The computational resources required in scientific research for key areas, such as medicine, physics, bioinformatics or climate modelling, are continuously increasing every year. To meet this demand, high-performance computing (HPC) systems keep growing in scale and complexity. However, the race for higher processor frequency is (temporally) over. The most profitable way to use the available silicon resources is offered by new-generation parallel multi/many core architectures, such as NVIDIA GPUs, or Intel Xeon Scalable or Intel Xeon Phi. These processors put forward new opportunities to enhance scientific computations, also increasing the performance per watt, but shifting to a different programming model to exploit the parallelism (task, data and thread-level). However, both developers and users are usually reluctant to modify their working codes to adapt to new systems. While the benefits of migrating codes to new systems are clear, it is important to evaluate how to do so in a simple and general way. ‘‘Code modernization’’ is a new paradigm that aims to provide both code and performance portability. In this talk, we identify the key issues that determine performance in modernized code, such as: (a) the ability to scale as with core count, (b) ensure a proper usage of the vectorization capabilities of the system and (c) the exploitation of data locality. We show three use cases from key applications used in computational science: 1) 3-D Stencil-based codes as they are the basis for solving partial differential equations (PDEs), which are widely used as a mathematical model in many applications from a wide variety of fields of science and engineering, 2) A population based metaheuristic for solving NP-hard optimization problems, such as the Traveling Salesman Problem, called Ant Colony Optimization (ACO), which is a bio-inspired method, based on ant’s foraging process and, 3) A Semantic Web Integration Tool (SWIT) that transforms and integrates heterogeneous biomedical data for generating open semantic repositories defining mapping rules between an input schema and an OWL ontology. The talk will shed light on modernizing these use cases to new Intel architectures.

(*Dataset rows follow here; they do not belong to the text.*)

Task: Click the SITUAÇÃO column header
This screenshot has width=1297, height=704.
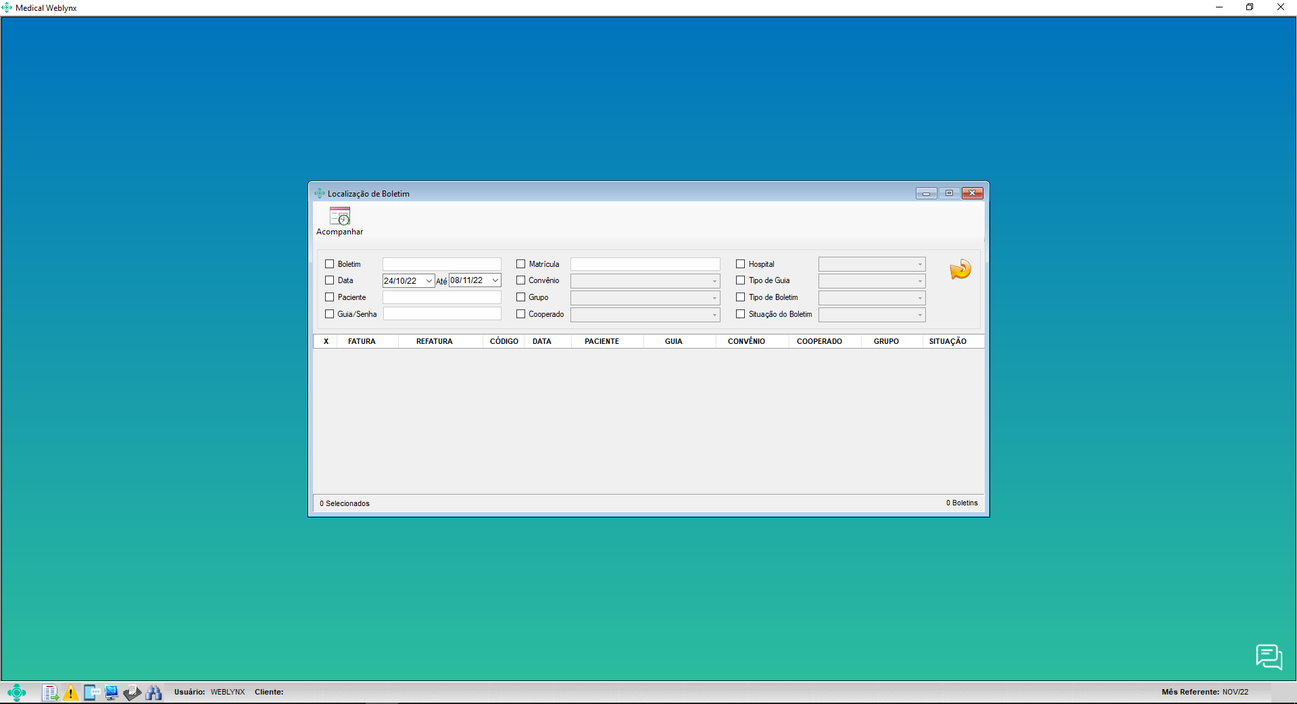Action: pos(947,342)
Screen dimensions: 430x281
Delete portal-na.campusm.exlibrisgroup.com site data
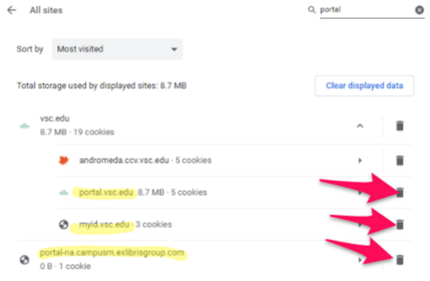[400, 259]
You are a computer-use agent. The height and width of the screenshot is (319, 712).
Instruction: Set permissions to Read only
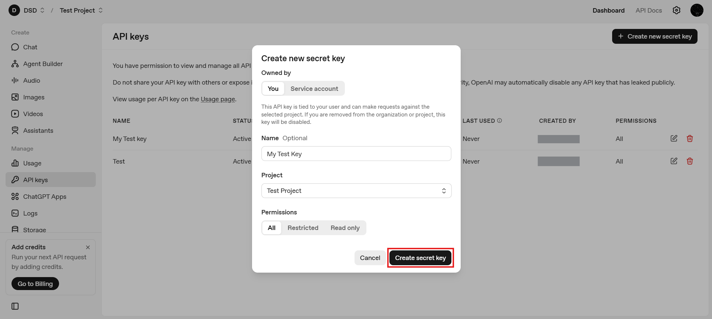tap(345, 228)
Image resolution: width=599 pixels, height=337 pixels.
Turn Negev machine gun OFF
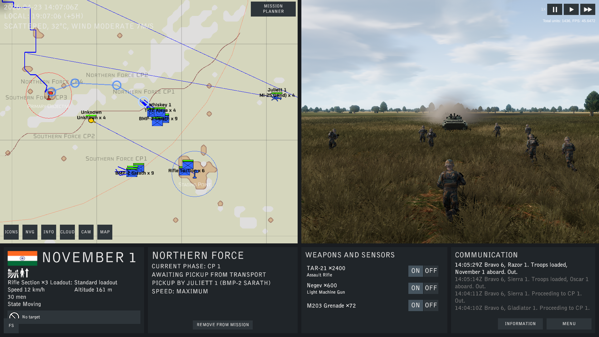click(431, 288)
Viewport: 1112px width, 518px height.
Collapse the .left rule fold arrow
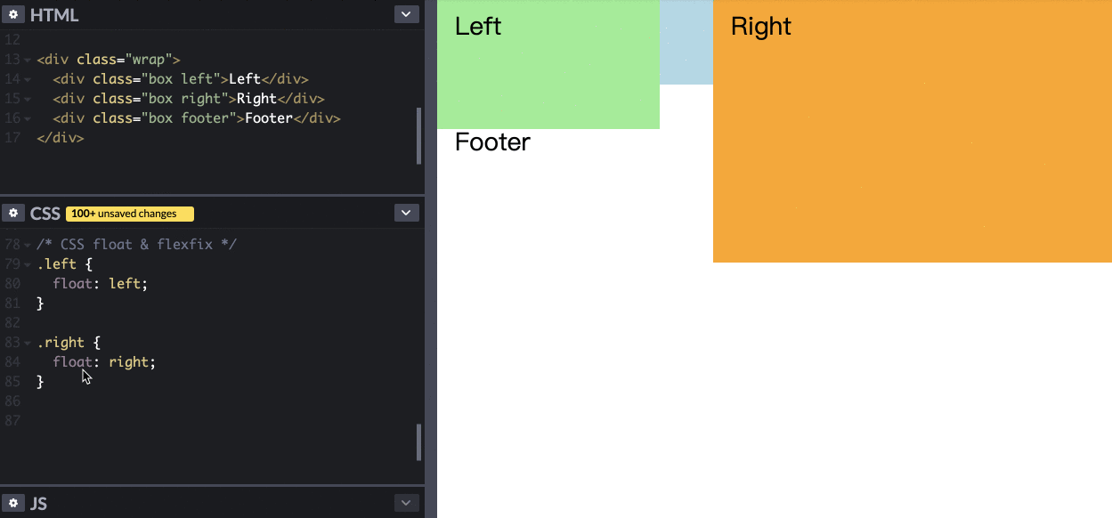[28, 264]
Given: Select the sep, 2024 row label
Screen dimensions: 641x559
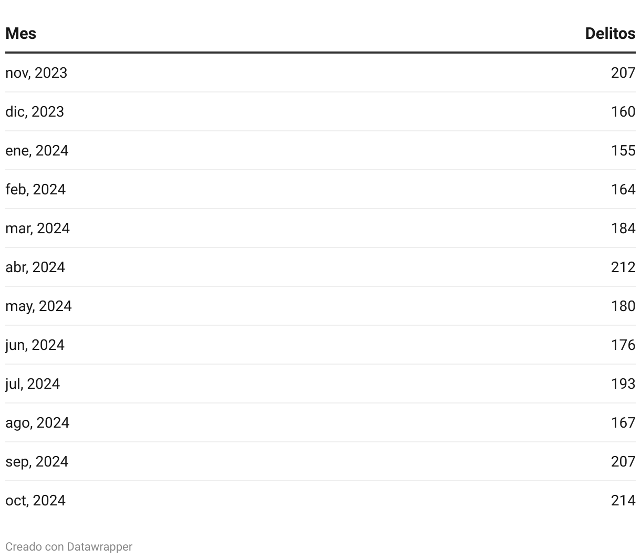Looking at the screenshot, I should click(37, 462).
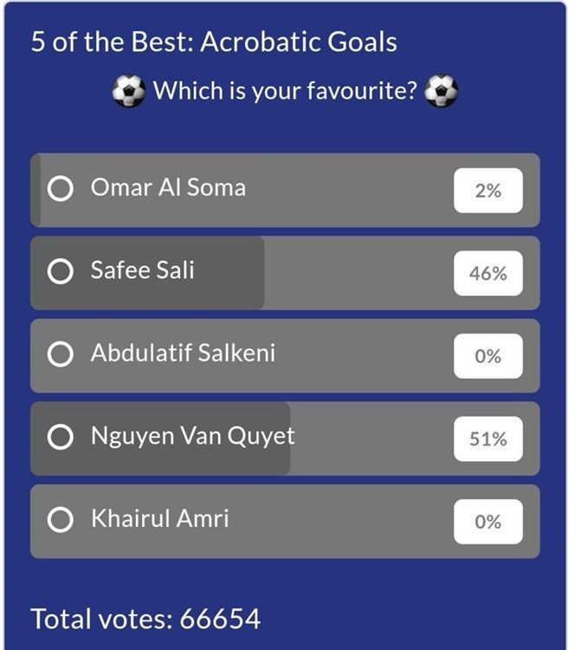Select the Omar Al Soma radio button
The image size is (569, 650).
(60, 190)
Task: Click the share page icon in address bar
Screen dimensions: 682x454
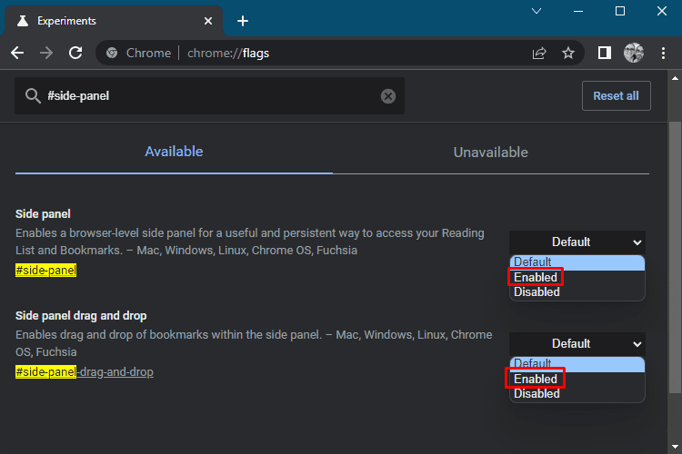Action: [x=539, y=53]
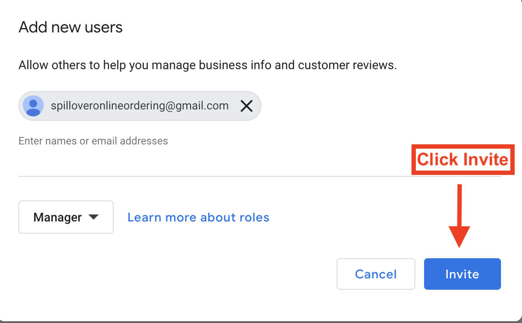Click the 'Cancel' text in the outlined button
The height and width of the screenshot is (323, 522).
pyautogui.click(x=376, y=274)
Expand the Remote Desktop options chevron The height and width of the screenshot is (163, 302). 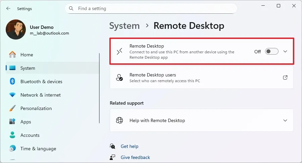pyautogui.click(x=285, y=51)
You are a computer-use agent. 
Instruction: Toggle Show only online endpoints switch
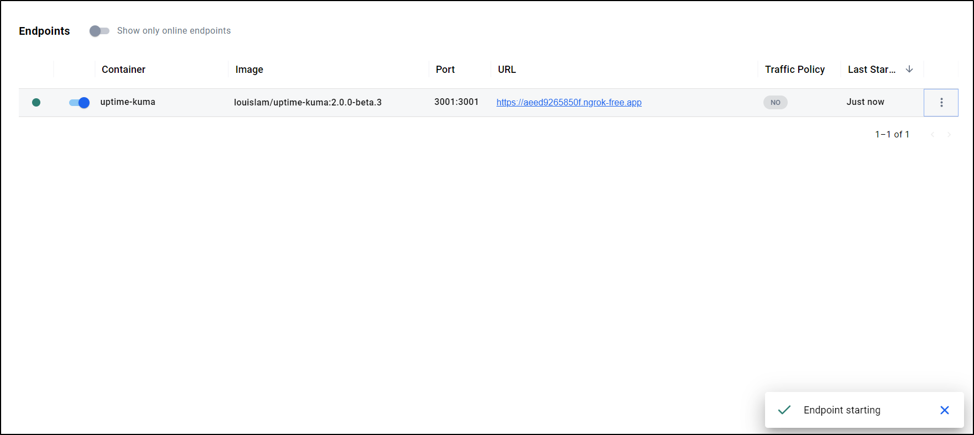[100, 31]
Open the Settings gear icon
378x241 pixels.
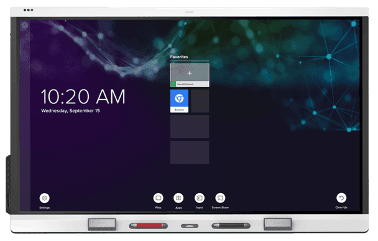tap(44, 198)
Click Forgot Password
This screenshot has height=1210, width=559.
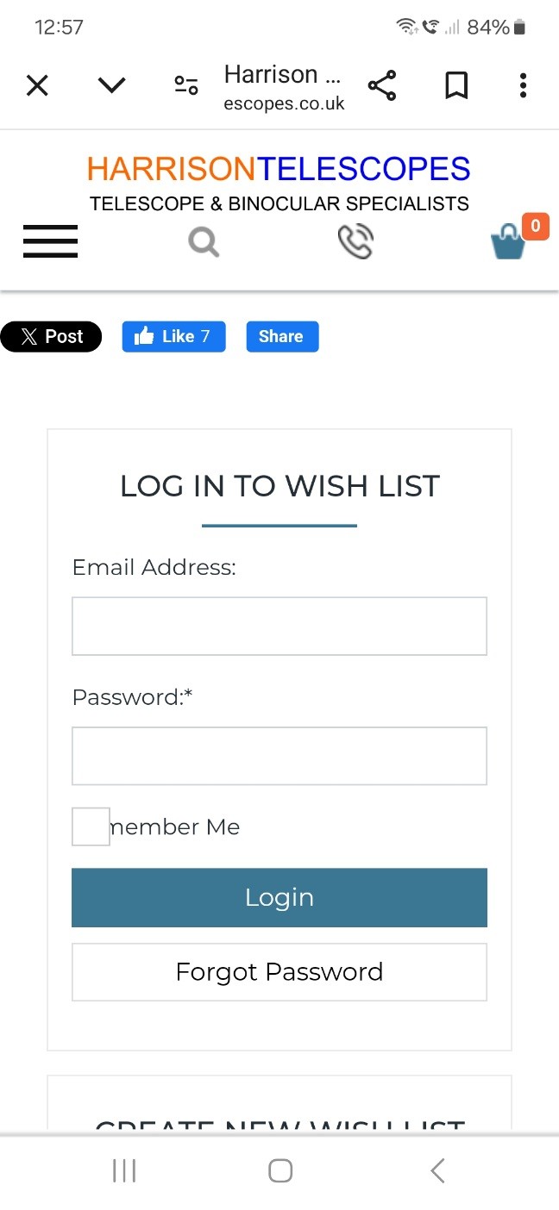click(280, 972)
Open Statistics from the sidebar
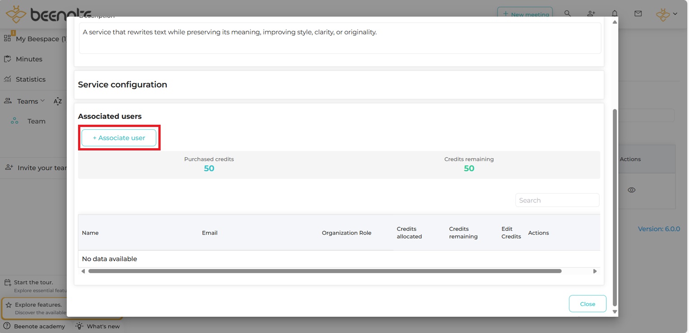 (x=30, y=80)
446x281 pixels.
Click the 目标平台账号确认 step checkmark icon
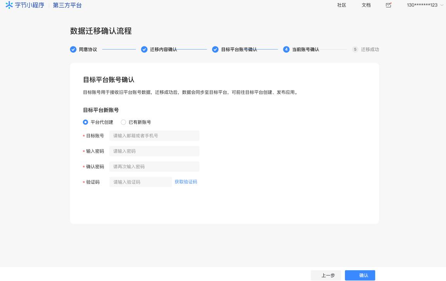[215, 50]
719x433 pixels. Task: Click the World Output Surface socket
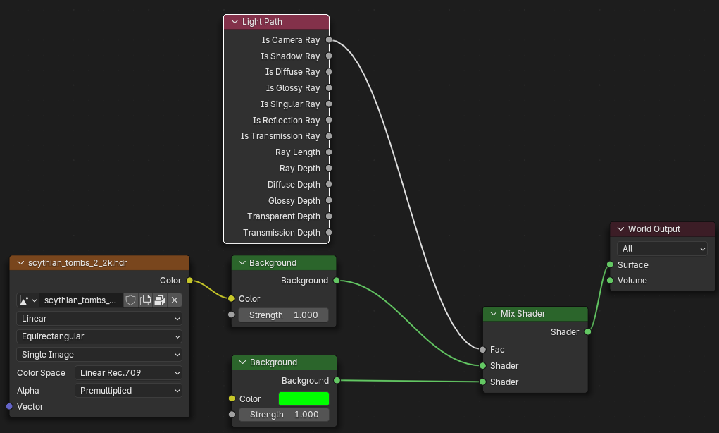pyautogui.click(x=610, y=265)
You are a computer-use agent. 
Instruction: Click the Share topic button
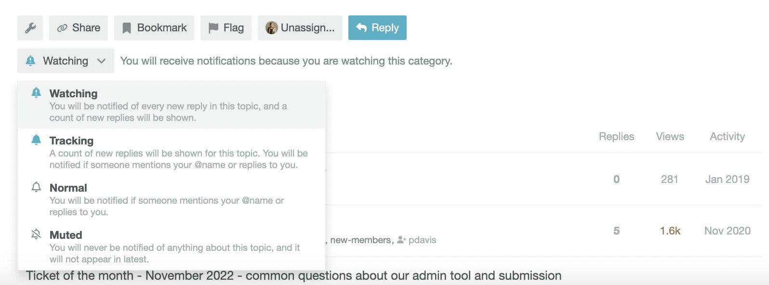point(79,28)

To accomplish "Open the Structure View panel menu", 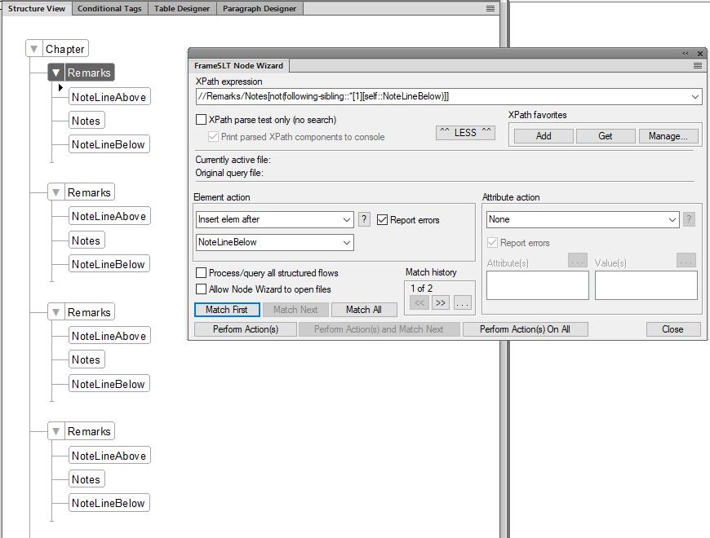I will [x=489, y=8].
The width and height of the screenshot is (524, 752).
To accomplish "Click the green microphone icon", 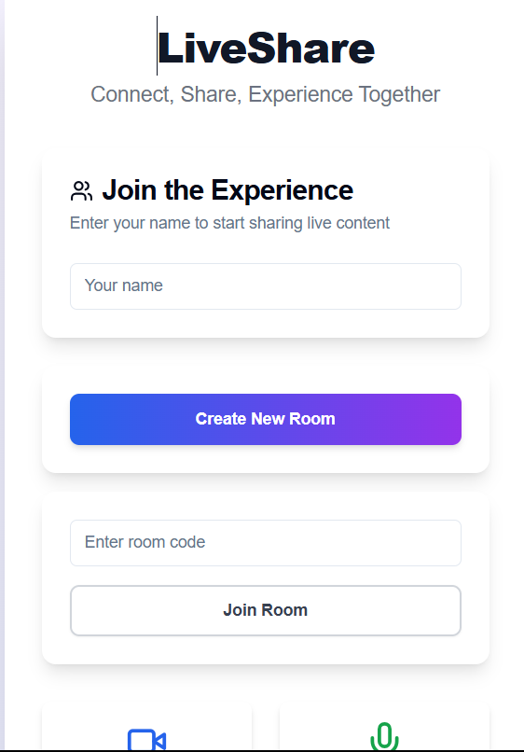I will point(384,737).
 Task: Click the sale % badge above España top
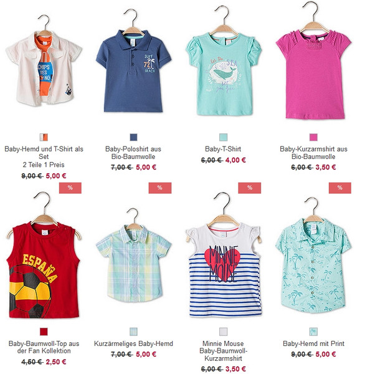(70, 188)
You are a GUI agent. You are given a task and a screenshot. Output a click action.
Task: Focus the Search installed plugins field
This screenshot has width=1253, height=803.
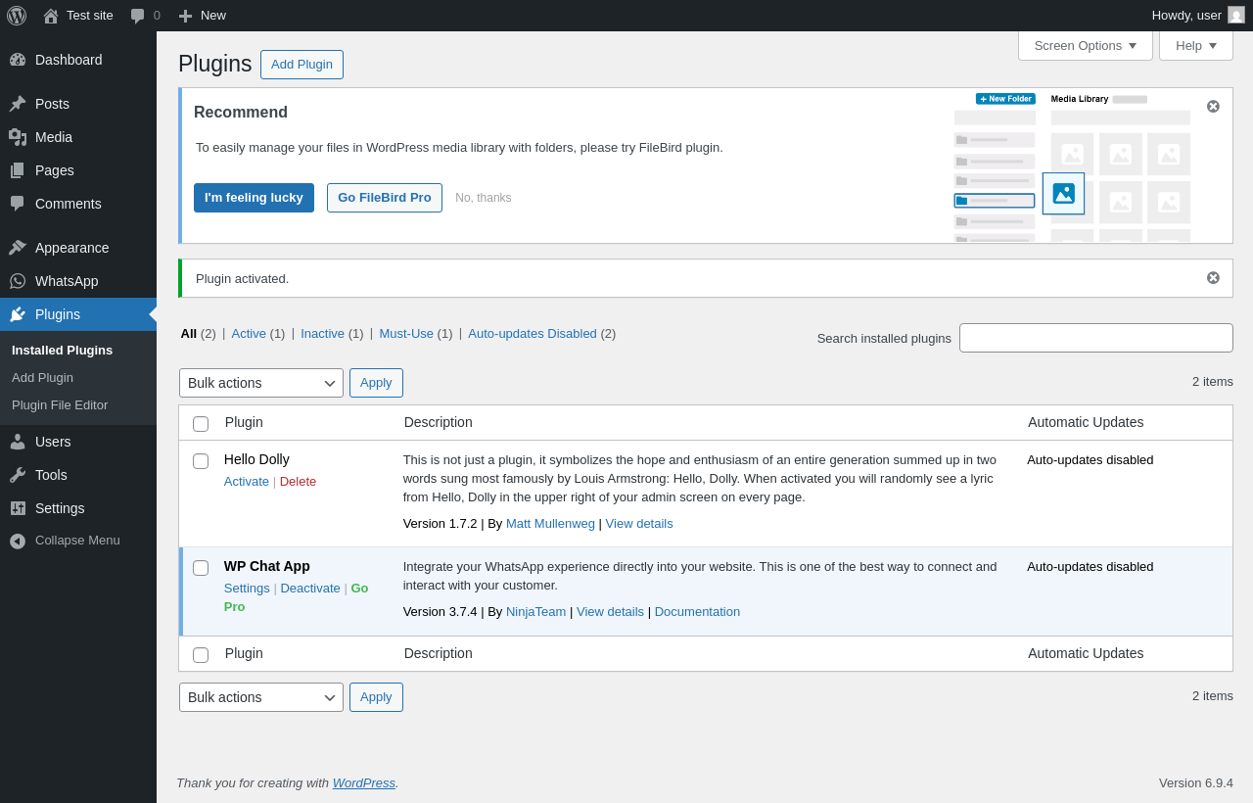point(1095,338)
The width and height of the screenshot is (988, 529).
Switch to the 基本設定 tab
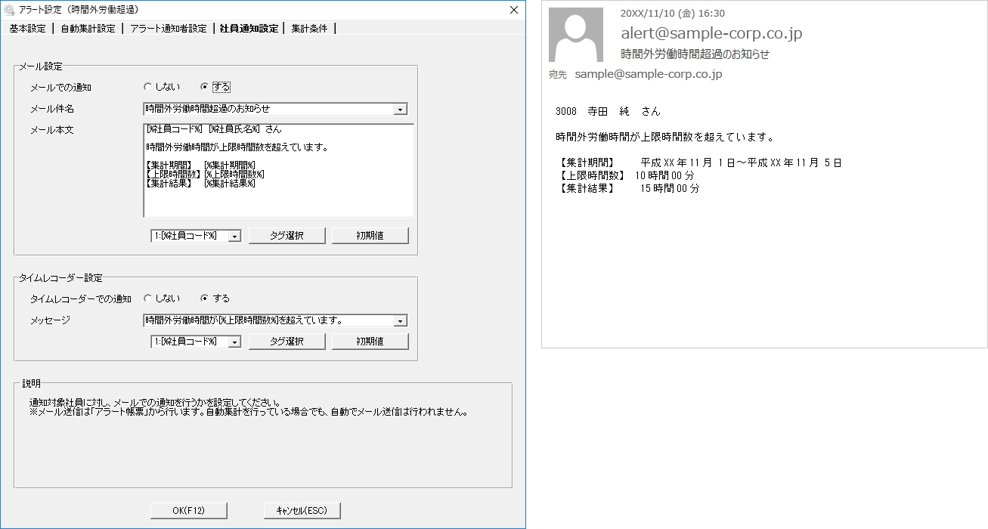pyautogui.click(x=27, y=29)
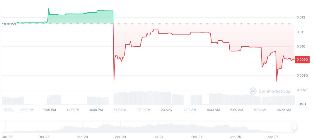Click the 0.012 price axis label
Viewport: 314px width, 140px height.
coord(301,18)
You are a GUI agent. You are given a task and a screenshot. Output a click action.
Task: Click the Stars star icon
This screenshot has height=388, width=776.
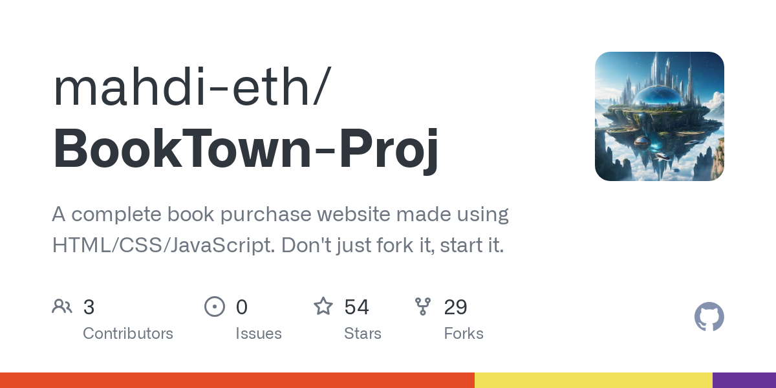tap(323, 306)
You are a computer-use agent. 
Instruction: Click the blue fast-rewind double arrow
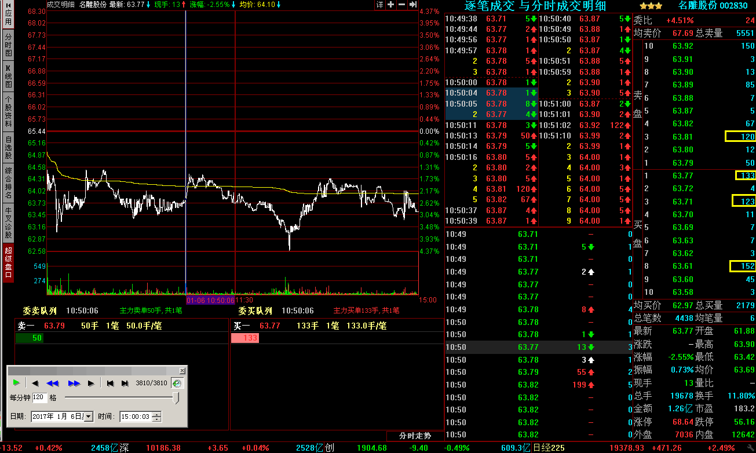pyautogui.click(x=53, y=383)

BIOGRAPHY OF JOSÉ M. GARCÍA
José M. García is a full professor of Computer Architecture at the Department of Computer Engineering at the University of Murcia (Spain). He served as Director of the Computer Engineering Department from 1998 till 2004, and later, served as the Dean of the School of Computer Science for seven years (2006-2012). He has developed several courses on Computer Structure, Computer Architecture, Parallel Computer Architecture, Peripheral Devices, and Multicomputer Design. He was involved in the “EA-Grid: Euro-Asia United Establishment of Double Degree Master Programme in Grid Computing”, which was an Education and Research Network in Grid Computing between the EU and Asia funded by the European Commission. Prof. García is the Head of the Research Group on Parallel Computer Architecture. His current research interests lie in the design of power-efficient heterogeneous systems, the code development and modernization of data-intensive applications for those systems (especially bioinspired evolutionary algorithms, and bioinformatics apps for new drug discovery), and HPC architectures for Deep Learning algorithms. He has supervised seventeen doctoral Theses and has published more than 170 refereed papers in different journals and conferences in these fields. Prof. García is member of HiPEAC, the European Network of Excellence on High Performance and Embedded Architecture and Compilation, and also member of several international associations such as the IEEE and ACM.